§ **YOUR ASSIGNMENT**:
Print exactly the lines starting at the one that contains "Image resolution: width=2007" and ending at the last line of the listing below.

************

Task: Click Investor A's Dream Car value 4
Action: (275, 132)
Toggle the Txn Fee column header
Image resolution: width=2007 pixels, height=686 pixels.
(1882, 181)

************

§ **WRITTEN ANSWER**:
Image resolution: width=2007 pixels, height=686 pixels.
(1882, 181)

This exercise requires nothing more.